__What you have to do__.
Beginning with the line below that contains "You are a computer-use" and ending with the line that contains "Instruction: Open chart settings gear icon", copy every line exactly. Copy nothing else.

__Dataset excerpts__.
....................

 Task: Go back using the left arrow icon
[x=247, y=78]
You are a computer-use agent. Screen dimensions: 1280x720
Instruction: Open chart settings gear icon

....................

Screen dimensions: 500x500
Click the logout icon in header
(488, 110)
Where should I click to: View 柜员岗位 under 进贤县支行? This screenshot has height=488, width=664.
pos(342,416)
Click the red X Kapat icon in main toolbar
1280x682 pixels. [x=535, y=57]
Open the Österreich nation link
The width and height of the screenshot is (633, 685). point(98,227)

....................

__Problem solution__.
You are a computer-use agent. Screen dimensions: 1280x720
Instruction: Open chart settings gear icon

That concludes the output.